> **Material for the task**:
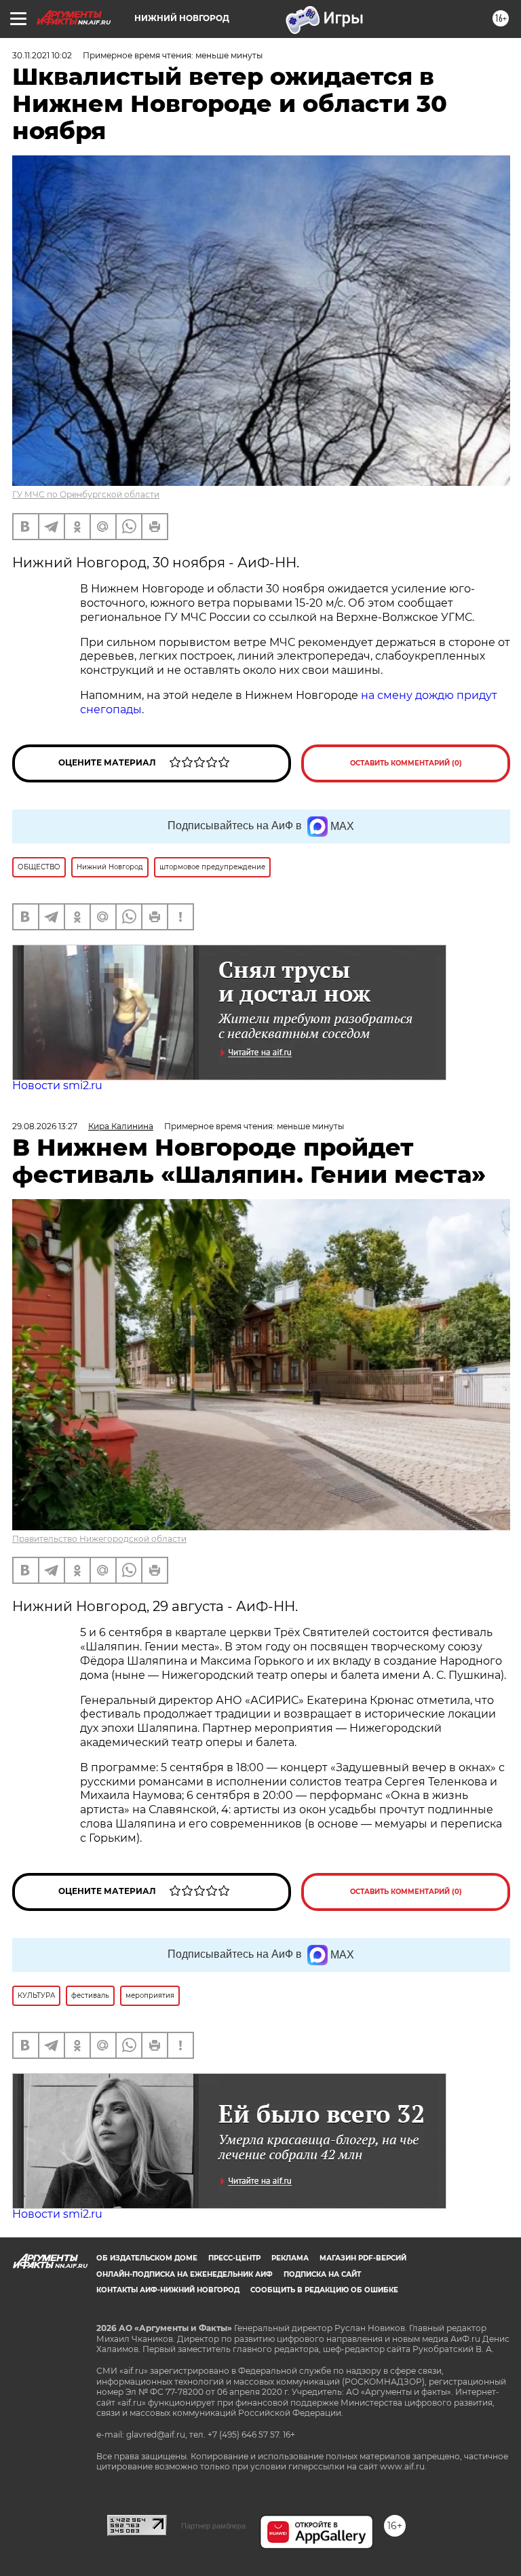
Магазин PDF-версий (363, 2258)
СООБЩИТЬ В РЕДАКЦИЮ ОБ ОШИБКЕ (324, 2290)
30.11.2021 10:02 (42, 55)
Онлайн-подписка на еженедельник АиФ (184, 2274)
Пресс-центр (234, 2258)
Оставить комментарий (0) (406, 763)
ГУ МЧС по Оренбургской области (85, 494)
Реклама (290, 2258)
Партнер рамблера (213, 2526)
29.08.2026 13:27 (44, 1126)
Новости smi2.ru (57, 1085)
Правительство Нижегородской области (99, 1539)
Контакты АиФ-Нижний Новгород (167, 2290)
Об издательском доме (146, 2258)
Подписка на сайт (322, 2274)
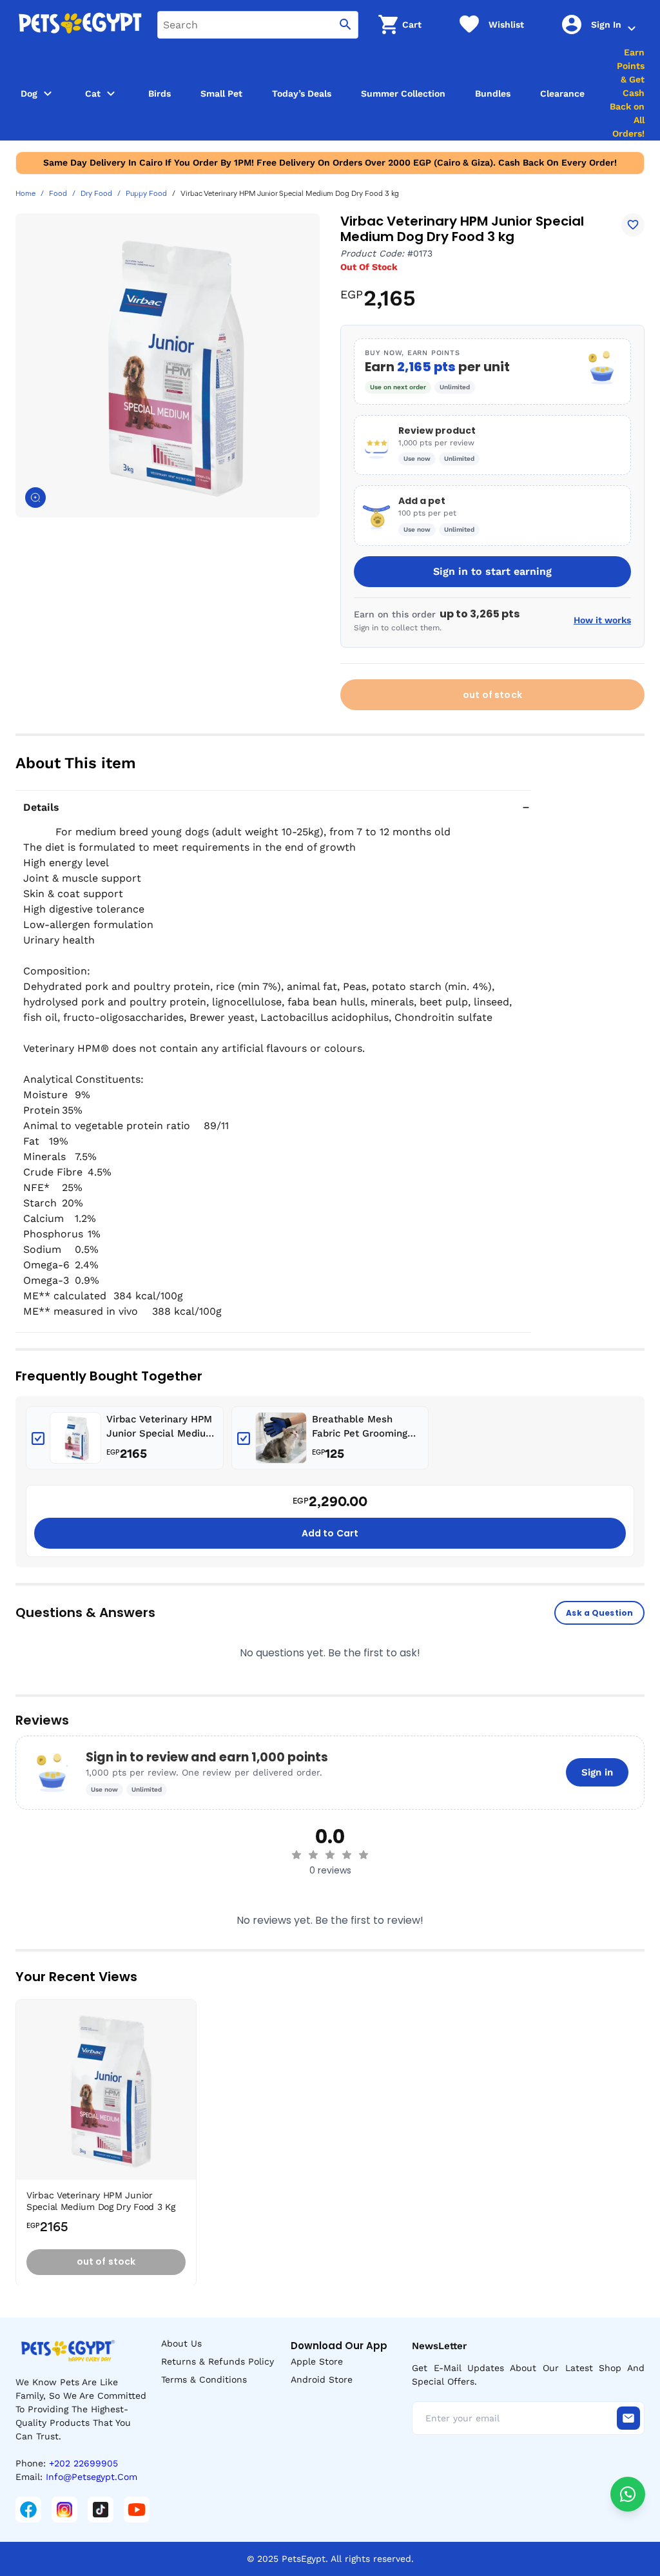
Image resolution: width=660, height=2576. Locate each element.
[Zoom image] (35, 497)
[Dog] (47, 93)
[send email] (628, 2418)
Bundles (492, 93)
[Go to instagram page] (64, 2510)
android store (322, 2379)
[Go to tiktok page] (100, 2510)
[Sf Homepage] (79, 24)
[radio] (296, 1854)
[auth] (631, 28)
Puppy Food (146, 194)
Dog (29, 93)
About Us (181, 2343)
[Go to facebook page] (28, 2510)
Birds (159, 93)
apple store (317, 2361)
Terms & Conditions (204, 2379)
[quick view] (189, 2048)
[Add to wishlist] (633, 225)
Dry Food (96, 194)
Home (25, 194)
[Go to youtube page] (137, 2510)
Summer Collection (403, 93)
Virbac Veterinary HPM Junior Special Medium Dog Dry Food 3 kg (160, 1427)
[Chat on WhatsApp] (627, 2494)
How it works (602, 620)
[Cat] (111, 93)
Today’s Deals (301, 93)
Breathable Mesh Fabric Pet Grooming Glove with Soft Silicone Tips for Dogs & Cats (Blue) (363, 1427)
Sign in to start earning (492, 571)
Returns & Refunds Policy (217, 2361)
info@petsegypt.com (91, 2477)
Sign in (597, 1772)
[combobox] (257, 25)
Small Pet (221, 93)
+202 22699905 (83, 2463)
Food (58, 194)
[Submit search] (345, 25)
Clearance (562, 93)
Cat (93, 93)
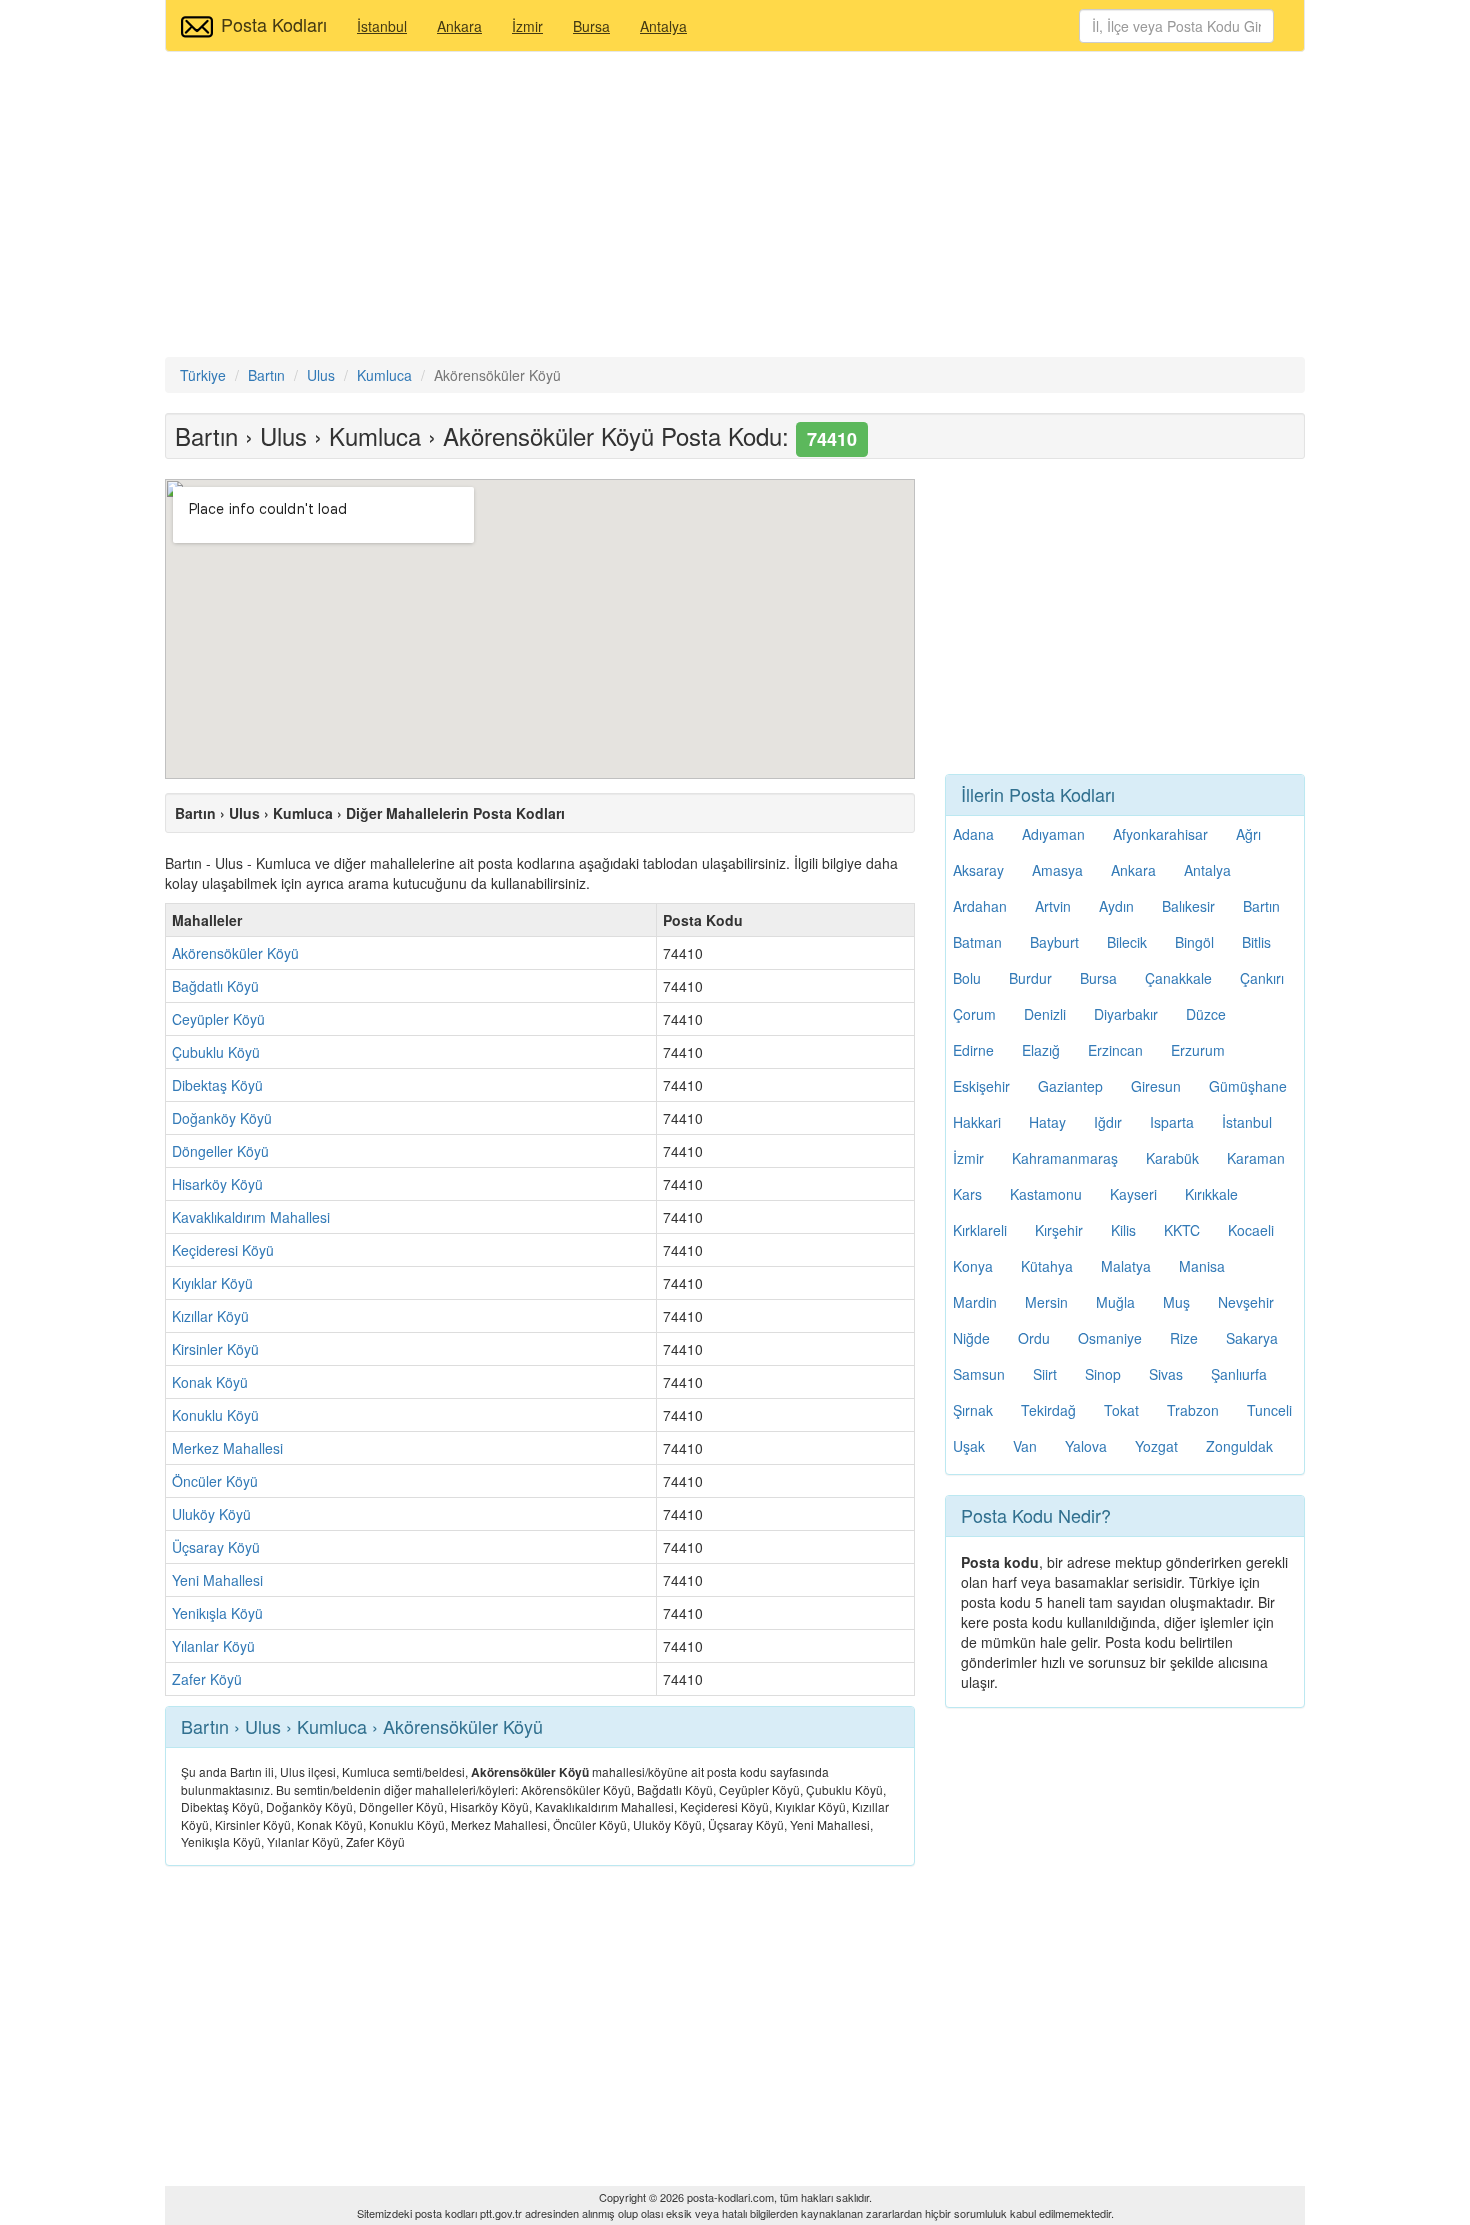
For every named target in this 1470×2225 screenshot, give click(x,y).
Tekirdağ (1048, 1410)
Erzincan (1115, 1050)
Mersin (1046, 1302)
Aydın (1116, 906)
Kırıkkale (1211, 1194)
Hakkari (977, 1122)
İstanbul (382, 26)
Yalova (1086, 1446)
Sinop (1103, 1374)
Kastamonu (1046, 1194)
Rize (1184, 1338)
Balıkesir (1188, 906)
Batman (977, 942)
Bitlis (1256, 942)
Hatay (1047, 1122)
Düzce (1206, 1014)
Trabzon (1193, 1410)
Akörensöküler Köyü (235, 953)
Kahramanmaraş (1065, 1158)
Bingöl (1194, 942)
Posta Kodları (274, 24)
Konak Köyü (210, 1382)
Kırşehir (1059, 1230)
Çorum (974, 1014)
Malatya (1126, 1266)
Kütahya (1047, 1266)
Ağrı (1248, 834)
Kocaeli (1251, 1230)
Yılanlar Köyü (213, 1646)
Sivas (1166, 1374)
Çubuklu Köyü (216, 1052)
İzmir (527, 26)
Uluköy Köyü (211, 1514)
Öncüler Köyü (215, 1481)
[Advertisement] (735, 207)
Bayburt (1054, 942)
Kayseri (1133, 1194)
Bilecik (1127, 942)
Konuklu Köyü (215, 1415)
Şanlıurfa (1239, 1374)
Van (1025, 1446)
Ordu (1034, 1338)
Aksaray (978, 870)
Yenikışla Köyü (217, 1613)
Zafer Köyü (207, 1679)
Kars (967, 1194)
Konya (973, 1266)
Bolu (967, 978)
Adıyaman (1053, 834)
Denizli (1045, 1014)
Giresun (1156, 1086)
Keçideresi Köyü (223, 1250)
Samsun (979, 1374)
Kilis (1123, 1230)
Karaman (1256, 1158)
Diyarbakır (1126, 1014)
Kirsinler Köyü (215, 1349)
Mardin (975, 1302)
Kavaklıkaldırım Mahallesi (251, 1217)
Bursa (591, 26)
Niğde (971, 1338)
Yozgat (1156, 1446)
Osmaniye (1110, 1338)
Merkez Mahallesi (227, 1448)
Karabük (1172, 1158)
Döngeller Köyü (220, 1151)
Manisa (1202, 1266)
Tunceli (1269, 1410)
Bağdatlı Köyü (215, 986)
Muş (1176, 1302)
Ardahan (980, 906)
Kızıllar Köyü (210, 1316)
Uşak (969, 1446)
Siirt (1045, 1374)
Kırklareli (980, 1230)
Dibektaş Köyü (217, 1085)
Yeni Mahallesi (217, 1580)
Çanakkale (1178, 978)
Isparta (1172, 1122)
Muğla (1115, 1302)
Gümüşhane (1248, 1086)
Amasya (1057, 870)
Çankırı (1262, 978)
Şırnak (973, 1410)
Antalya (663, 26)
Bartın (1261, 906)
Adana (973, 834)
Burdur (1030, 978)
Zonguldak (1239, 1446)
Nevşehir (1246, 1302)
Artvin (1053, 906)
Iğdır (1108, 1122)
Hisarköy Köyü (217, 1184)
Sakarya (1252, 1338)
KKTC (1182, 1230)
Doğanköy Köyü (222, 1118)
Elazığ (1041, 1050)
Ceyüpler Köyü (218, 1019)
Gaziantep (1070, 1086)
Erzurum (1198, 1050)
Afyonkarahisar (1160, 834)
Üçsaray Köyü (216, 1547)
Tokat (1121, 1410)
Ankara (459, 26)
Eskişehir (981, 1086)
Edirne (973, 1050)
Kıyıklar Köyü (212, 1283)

> **Work required**: Begin at the top of the material above and output each line exactly, stopping after the line that holds "About Us (181, 2343)". Leave out pictures.

> **Task result**:
Магазин PDF-версий (363, 2258)
СООБЩИТЬ В РЕДАКЦИЮ ОБ ОШИБКЕ (324, 2290)
30.11.2021 10:02 (42, 55)
Онлайн-подписка на еженедельник АиФ (184, 2274)
Пресс-центр (234, 2258)
Оставить комментарий (0) (406, 763)
ГУ МЧС по Оренбургской области (85, 494)
Реклама (290, 2258)
Партнер рамблера (213, 2526)
29.08.2026 13:27 (44, 1126)
Новости smi2.ru (57, 1085)
Правительство Нижегородской области (99, 1539)
Контакты АиФ-Нижний Новгород (167, 2290)
Об издательском доме (146, 2258)
Подписка на сайт (322, 2274)
Image resolution: width=660, height=2576. Locate each element.
[Zoom image] (35, 497)
[Dog] (47, 93)
[send email] (628, 2418)
Bundles (492, 93)
[Go to instagram page] (64, 2510)
android store (322, 2379)
[Go to tiktok page] (100, 2510)
[Sf Homepage] (79, 24)
[radio] (296, 1854)
[auth] (631, 28)
Puppy Food (146, 194)
Dog (29, 93)
About Us (181, 2343)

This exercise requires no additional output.